The complete amino acid sequence of adenylate kinase (MgATP + AMP in equilibrium MgADP + ADP) from Paracoccus denitrificans has been determined. 1. The S-[14C]carboxymethylated protein was cleaved with clostripain, cyanogen bromide and endoproteinase Lys-C; 18, 9 and 6 fragments, respectively, were analyzed.

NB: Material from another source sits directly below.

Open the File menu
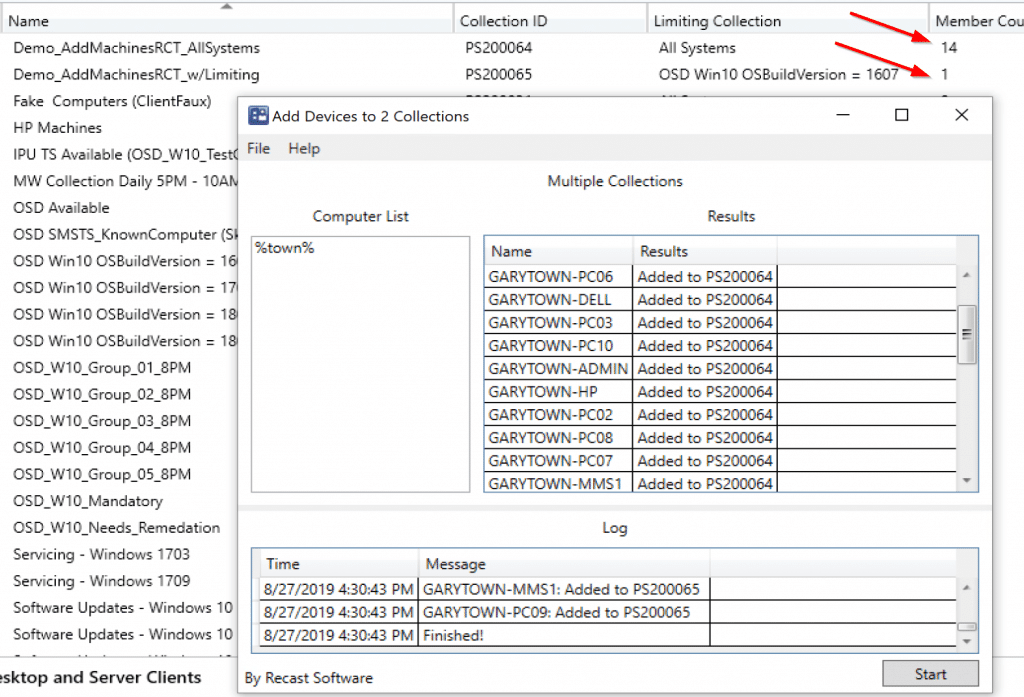The image size is (1024, 697). coord(257,148)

Some of these peptides were further degraded by trypsin, Staphylococcus aureus V8 protease and carboxypeptidases A and B. The fragments were separated by HPLC and sequenced with a gas-phase sequencer. 2. Sequencing the whole unblocked protein yielded the N-terminal region. The C-terminal residues were obtained by carboxypeptidase-Y digestion in agreement with the sequence of tryptic and cyanogen bromide peptides. 3. The final sequence shows 217 amino acids with Mr = 23,609 and contains one free cysteine and a disulfide bond. 4. The comparison of the P. denitrificans sequence with other known adenylate kinases shows highest similarity with the structurally known Escherichia coli enzyme (47%). The only and catalytically relevant His in the paracoccal enzyme is close to the site of binding of adenosine(5')pentaphospho(5')adenosine to E. coli adenylate kinase. The disulfide bridge is located in the 30-residue segment, which is indicative of the large variants and is absent in cytosolic adenylate kinase. The similarity to the mitochondrial intermembrane-space and matrix adenylate kinase isoenzymes is only 40% and 30%, respectively, while 39% of redidues are identical to those of yeast cytosolic adenylate kinase. Therefore, adenylate kinases do not support the hypothesis of a close relationship between Paracoccus and mitochondria.